Il Contest del FLA2020

"le cose di dopo"... hai capito, no?

di Lavinia Lucia Di Ferdinando

Caro diario,
oggi mi è capitato di iniziare a chiedermi come sarà il “dopo”. Sì, dai, il “dopo”, “le cose di dopo” … hai capito, no? Che poi, caro diario, “le cose” c’erano prima, ci sono ora, e ci saranno “dopo”: ci devono essere, non c’è molta scelta. Fin da piccola mi hanno insegnato che non ci si può fermare, per alcuna ragione. In effetti, il primo ad insegnarmelo è stato proprio il mio amato mondo dello spettacolo: “the show must go on”. Qualsiasi cosa possa succedere, mai costituirà un valido motivo per interrompere uno spettacolo e non andare in scena.

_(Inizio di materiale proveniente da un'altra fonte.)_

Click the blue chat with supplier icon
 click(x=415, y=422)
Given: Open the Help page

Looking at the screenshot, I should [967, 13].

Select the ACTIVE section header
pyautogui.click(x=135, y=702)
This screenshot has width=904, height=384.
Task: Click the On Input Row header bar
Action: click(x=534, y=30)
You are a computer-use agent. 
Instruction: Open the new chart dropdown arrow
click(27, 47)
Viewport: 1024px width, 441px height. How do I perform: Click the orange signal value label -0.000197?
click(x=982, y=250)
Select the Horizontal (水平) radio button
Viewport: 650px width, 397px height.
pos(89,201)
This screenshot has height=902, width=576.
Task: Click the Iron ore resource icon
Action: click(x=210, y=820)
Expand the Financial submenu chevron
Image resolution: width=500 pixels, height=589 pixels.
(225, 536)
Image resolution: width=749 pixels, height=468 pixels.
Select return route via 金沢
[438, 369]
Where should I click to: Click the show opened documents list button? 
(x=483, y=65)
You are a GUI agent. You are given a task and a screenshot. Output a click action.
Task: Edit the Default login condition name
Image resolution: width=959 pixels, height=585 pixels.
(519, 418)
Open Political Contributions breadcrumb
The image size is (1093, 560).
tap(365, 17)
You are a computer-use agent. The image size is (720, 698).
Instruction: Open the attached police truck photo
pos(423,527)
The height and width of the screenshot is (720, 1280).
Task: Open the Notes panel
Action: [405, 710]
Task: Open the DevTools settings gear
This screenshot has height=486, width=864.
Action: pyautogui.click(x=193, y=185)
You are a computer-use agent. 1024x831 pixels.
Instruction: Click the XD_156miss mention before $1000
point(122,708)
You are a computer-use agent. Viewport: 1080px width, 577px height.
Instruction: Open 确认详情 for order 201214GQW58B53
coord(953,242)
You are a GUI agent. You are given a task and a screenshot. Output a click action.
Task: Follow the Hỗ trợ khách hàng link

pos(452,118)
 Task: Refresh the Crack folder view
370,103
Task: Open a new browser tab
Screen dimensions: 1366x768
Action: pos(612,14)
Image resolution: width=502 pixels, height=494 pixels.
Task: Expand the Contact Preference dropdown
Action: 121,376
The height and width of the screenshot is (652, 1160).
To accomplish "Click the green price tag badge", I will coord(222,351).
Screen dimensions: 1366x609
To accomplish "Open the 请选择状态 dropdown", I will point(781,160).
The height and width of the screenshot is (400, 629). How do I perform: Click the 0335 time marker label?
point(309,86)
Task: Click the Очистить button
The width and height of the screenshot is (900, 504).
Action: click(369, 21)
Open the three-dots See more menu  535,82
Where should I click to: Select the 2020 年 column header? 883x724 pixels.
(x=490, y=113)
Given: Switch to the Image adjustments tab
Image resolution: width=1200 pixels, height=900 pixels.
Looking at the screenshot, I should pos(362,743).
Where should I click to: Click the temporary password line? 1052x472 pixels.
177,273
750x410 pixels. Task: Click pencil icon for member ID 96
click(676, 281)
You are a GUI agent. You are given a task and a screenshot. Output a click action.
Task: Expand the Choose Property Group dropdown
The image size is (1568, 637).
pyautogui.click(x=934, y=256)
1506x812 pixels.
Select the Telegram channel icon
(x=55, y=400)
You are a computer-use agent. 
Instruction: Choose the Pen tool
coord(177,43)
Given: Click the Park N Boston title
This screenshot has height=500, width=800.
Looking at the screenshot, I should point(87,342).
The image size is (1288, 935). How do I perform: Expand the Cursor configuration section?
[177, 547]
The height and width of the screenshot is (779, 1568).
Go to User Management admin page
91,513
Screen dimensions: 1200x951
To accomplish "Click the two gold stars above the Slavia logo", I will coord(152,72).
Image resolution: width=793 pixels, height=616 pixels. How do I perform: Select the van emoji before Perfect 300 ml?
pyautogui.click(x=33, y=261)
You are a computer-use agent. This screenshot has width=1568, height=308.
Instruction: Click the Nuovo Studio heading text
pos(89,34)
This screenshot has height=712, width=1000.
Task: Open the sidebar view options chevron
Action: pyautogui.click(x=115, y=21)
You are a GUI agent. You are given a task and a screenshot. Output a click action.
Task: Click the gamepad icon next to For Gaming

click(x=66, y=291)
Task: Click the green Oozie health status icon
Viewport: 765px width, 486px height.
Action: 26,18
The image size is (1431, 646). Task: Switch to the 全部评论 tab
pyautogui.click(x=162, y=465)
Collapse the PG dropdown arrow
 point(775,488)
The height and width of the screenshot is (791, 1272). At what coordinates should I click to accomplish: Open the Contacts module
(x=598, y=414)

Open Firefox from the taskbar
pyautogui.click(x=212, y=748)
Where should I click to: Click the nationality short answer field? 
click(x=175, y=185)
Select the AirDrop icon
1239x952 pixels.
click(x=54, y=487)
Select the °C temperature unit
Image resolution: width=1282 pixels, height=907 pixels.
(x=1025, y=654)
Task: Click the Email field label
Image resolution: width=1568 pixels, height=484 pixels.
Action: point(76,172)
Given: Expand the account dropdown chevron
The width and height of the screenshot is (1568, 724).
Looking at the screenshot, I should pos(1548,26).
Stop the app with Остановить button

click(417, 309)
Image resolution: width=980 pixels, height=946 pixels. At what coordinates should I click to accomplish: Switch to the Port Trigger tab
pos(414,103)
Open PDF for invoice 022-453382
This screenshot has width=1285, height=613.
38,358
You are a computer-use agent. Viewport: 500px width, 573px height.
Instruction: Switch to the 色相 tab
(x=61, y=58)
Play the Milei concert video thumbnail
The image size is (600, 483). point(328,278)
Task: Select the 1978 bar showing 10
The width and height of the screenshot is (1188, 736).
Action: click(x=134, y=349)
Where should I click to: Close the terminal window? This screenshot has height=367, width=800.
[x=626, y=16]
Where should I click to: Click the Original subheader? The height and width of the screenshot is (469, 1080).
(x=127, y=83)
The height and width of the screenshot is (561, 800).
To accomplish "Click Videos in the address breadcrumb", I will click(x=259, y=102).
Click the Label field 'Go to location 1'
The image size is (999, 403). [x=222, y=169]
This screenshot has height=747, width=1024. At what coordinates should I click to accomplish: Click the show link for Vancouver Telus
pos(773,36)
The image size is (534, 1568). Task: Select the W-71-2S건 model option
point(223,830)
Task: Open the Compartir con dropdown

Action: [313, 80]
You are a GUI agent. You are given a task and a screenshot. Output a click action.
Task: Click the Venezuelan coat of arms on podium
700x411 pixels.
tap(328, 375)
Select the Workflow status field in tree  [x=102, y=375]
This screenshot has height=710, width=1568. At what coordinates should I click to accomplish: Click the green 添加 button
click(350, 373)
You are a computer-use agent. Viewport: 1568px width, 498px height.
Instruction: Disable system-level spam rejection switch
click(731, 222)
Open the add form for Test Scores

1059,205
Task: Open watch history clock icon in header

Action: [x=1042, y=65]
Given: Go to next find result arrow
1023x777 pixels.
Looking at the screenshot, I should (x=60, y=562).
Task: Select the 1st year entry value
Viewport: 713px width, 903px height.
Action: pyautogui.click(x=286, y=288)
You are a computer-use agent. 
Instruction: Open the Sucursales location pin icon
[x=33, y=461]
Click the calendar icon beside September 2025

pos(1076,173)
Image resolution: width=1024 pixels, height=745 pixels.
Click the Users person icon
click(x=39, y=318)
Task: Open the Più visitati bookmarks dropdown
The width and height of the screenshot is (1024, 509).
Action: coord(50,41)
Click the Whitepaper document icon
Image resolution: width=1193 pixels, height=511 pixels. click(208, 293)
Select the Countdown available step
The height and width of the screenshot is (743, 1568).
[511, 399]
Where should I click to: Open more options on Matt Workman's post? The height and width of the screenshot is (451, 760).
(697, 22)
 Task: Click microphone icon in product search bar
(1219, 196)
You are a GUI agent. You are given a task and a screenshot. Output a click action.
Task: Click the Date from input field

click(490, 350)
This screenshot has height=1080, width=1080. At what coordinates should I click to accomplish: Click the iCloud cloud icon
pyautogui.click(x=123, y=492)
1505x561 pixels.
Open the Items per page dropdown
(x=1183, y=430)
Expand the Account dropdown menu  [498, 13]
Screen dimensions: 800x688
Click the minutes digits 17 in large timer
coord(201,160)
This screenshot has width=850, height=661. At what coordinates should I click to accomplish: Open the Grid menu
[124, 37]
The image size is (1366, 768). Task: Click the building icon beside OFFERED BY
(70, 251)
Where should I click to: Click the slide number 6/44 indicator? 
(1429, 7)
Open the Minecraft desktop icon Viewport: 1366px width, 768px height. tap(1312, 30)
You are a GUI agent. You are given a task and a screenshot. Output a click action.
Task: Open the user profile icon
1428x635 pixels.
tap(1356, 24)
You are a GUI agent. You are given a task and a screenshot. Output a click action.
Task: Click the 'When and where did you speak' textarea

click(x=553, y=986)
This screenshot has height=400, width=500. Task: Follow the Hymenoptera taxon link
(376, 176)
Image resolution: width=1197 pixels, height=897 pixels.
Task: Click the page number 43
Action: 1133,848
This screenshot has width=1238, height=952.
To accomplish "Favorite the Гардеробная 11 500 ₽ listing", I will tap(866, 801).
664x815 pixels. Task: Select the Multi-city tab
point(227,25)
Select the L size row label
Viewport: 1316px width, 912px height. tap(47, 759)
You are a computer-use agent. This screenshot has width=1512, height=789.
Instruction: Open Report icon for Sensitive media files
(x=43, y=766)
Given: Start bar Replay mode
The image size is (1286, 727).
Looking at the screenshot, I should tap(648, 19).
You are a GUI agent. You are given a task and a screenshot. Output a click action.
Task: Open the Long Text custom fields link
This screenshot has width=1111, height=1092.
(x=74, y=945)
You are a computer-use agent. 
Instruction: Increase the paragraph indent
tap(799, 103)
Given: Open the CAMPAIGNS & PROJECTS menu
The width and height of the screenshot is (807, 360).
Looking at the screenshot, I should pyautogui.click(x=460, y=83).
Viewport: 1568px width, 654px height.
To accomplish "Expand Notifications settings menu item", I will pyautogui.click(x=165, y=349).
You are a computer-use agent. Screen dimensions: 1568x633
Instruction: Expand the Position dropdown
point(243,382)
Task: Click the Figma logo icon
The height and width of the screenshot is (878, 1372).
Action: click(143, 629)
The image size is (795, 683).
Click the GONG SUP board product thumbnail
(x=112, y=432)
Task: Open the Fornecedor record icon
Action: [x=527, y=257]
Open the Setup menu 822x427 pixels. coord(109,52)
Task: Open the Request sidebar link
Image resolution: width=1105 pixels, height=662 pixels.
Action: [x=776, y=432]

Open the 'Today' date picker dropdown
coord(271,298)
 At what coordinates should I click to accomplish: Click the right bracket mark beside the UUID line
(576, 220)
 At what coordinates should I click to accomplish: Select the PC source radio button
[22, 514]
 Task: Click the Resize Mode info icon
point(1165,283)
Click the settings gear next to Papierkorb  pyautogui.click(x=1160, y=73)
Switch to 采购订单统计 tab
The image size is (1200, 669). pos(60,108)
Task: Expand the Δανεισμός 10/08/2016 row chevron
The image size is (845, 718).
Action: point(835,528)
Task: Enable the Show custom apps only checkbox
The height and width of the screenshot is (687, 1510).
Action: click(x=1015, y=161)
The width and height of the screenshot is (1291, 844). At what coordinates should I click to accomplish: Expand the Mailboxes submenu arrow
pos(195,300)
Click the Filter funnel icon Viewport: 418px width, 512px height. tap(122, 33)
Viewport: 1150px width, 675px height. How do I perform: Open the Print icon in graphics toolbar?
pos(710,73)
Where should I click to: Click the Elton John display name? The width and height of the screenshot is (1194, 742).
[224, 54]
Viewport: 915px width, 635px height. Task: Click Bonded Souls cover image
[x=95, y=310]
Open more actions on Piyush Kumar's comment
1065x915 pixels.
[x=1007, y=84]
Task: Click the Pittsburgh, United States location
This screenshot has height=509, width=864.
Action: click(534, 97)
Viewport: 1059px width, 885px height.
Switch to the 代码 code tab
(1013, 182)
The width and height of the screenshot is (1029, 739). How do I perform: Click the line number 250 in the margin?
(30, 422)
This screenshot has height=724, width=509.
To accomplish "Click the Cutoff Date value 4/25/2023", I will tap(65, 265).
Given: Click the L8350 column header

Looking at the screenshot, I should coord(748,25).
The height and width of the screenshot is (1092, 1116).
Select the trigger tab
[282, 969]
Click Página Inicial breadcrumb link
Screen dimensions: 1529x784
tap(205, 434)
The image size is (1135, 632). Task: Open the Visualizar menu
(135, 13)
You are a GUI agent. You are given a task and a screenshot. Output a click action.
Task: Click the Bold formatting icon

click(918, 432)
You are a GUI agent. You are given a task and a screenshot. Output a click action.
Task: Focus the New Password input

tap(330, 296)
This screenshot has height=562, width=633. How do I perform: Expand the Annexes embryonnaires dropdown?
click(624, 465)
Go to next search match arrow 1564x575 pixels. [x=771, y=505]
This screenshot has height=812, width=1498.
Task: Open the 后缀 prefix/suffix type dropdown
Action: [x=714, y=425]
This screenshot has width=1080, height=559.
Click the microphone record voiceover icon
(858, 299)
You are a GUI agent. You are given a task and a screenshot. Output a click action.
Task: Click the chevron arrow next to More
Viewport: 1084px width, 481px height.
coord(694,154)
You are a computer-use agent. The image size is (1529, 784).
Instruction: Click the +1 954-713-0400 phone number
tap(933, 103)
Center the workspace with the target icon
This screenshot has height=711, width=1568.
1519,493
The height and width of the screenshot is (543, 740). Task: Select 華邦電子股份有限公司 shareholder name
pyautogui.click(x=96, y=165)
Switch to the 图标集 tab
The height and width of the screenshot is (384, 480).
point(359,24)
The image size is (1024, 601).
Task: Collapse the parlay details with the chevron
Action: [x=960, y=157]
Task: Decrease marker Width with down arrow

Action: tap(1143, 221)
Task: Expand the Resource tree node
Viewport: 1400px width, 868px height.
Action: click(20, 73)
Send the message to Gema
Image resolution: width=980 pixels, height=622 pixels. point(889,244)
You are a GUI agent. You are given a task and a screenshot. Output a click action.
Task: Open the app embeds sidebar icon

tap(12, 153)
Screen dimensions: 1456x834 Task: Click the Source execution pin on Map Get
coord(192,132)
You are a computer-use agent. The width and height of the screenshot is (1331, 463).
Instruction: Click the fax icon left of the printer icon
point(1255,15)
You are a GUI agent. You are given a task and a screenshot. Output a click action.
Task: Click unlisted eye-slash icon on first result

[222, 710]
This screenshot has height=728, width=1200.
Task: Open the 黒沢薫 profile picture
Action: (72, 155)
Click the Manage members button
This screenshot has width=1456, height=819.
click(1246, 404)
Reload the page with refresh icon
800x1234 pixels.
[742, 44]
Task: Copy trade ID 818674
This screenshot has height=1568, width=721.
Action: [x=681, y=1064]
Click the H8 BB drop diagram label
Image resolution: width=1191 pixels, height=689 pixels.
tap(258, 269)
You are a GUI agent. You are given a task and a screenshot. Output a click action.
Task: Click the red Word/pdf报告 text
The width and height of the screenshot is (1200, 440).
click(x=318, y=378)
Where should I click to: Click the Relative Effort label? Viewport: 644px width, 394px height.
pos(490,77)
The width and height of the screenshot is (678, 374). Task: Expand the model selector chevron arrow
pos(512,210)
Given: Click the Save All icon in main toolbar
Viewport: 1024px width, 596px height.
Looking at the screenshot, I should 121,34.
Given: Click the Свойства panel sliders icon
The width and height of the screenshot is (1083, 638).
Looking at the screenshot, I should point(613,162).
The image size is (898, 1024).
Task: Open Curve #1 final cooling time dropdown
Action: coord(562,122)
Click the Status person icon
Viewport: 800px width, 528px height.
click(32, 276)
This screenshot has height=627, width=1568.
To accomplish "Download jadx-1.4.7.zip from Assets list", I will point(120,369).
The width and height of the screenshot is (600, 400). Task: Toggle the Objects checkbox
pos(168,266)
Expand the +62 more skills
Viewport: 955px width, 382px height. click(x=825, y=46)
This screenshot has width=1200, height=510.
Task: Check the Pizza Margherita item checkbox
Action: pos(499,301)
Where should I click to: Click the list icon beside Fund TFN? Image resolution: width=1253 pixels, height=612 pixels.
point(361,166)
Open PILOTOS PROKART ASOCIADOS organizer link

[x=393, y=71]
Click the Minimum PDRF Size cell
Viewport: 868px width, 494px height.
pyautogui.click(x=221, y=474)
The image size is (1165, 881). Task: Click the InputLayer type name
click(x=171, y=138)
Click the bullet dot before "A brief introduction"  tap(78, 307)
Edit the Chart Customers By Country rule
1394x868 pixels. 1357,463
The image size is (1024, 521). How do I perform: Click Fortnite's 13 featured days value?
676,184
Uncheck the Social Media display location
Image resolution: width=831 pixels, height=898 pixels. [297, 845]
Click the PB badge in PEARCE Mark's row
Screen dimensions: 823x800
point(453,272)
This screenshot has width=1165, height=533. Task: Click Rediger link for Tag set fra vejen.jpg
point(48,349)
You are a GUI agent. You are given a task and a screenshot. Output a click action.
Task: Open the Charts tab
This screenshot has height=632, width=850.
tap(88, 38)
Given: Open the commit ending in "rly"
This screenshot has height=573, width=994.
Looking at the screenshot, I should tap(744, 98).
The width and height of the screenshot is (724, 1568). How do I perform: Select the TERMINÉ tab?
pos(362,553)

Mi ricordo ancora di quella volta in cui, dietro le quinte, il mio vestito di scena si scucì improvvisamente (sì caro diario, sto parlando proprio di quella volta in cui la mia coda da “volpe” de “il gatto e la volpe” si staccò dal mio pantalone 3 minuti prima di salire su quel palco tanto ambito...). In quel momento mi sembrò inconcepibile l’idea di entrare in scena con quella misera coda ciondolante che si trovava sull’orlo di cedere e abbandonarsi al freddo parquet del teatro comunale. Eppure, caro diario, la leggenda narra che io l'abbia fatto. Ho fieramente indossato la mia instabile coda, sono uscita dal dietro le quinte e sono salita sul palco con passo sicuro, fingendo che nulla fosse successo: insomma, quella che si dice “furba intuizione da vera volpe!” (ok, scusa diario, magari il mio umorismo molto discutibile potrei anche metterlo da parte per ora…).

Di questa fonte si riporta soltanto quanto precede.